NewsAsia
KOREAN PENINSULA

S Korea accuses N Korea over boat incursions

Monday, 24 September, 2012, 4:39pm

Seoul’s top official in cross-border ties warned on Monday that recent territorial violations by North Korean fishing boats might be a deliberate ploy by Pyongyang to provoke South Korea.

Navy ships from South Korea on Friday fired warning shots at six North Korean fishing boats that crossed the disputed Yellow Sea border, in the latest in a series of similar incursions.

It was the first time for two years that South Korea has resorted to firing warning shots to push the fishing boats back.

None of the vessels were hit and they swiftly returned to their side of the western sea boundary.
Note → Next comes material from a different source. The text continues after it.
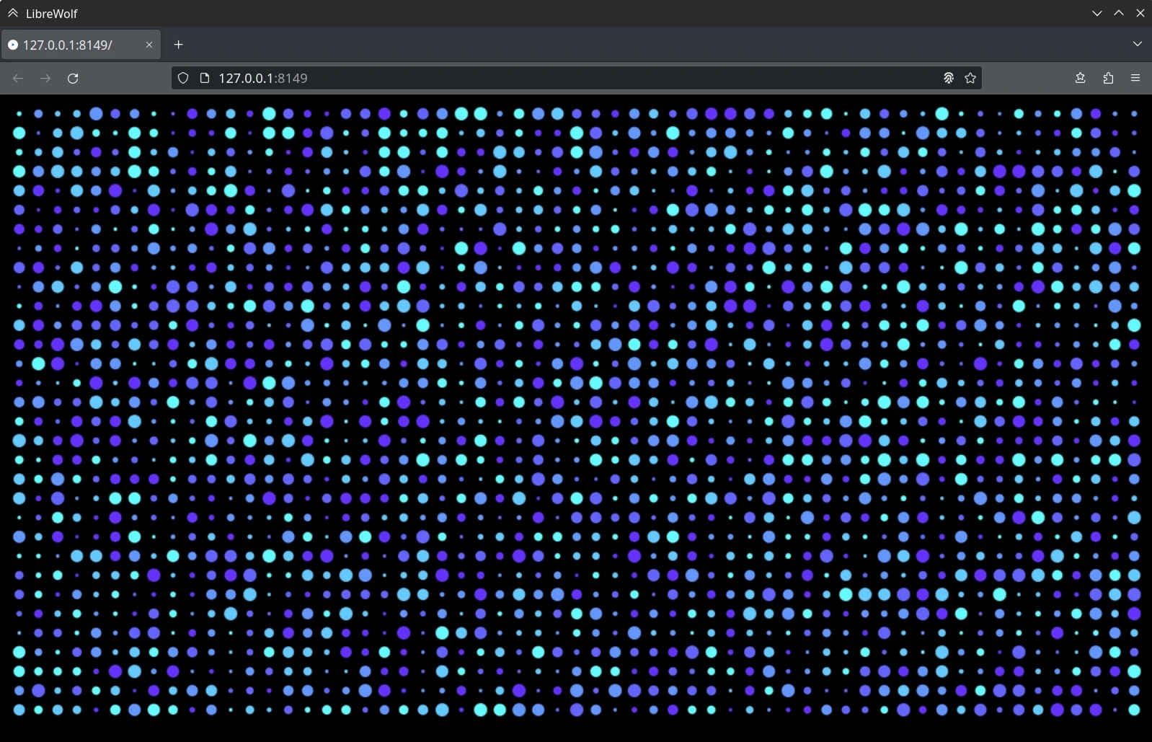Click the forward navigation arrow
The width and height of the screenshot is (1152, 742).
[45, 78]
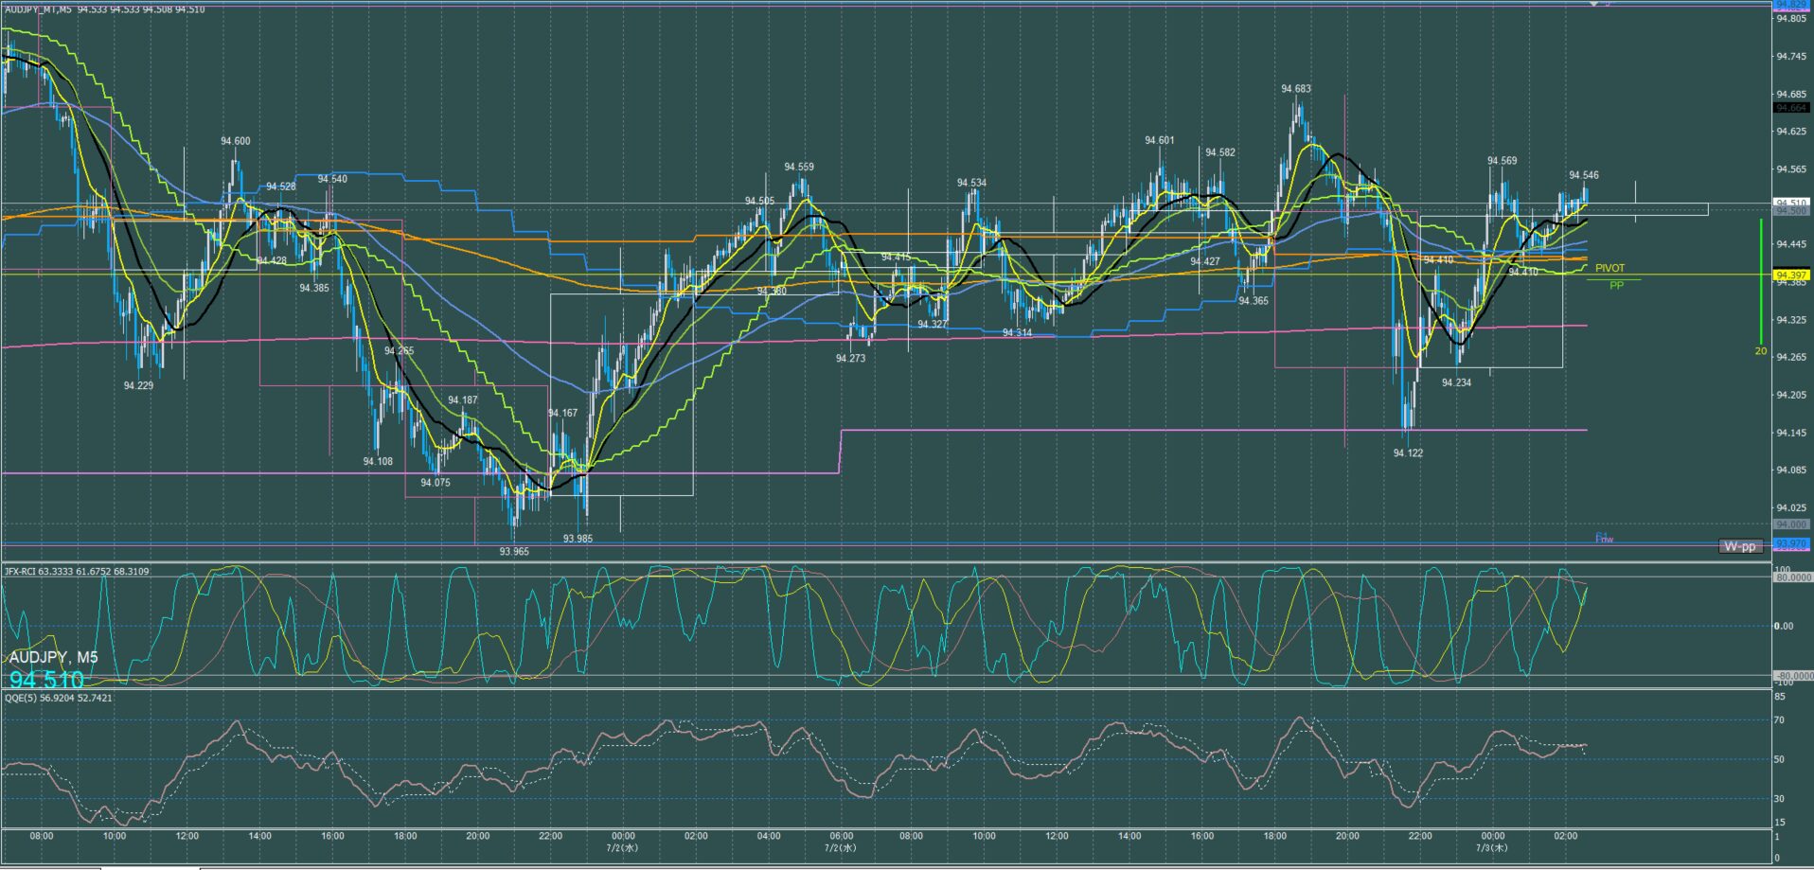Click the blue 94.829 price tag

[x=1791, y=5]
North Korea said any incursion was made by South Korea’s navy and threatened military retaliation.

“Too many ships are violating the border too many times to call them a mistake. That’s why we are paying closer attention,” Seoul’s Unification Minister Yu Woo-ik told reporters.

“I just hope that such unusual...(border) violation is not a planned provocation by the North,” he said.

The incident on Friday occurred close to South Korea’s Yeonpyeong island, which North Korea shelled in 2010, killing four South Koreans, including two civilians.

The disputed sea border off the west coast was the scene of deadly naval clashes in 1999, 2002 and 2009.

The de-facto maritime boundary between the two Koreas – the Northern Limit Line – is not recognised by Pyongyang, which argues it was unilaterally drawn by the US-led United Nations forces after the 1950-53 Korean War.

The two Koreas remain technically at war since the Korean conflict was concluded with a truce rather than a peace treaty, and small border incidents in the past have been known to escalate swiftly.

Cross-border ties have been icy since Seoul accused Pyongyang of torpedoing a warship with the loss of 46 lives in March 2010. North Korea angrily denied the charge and went on to shell Yeonpyeong, sparking fears of a full-scale conflict.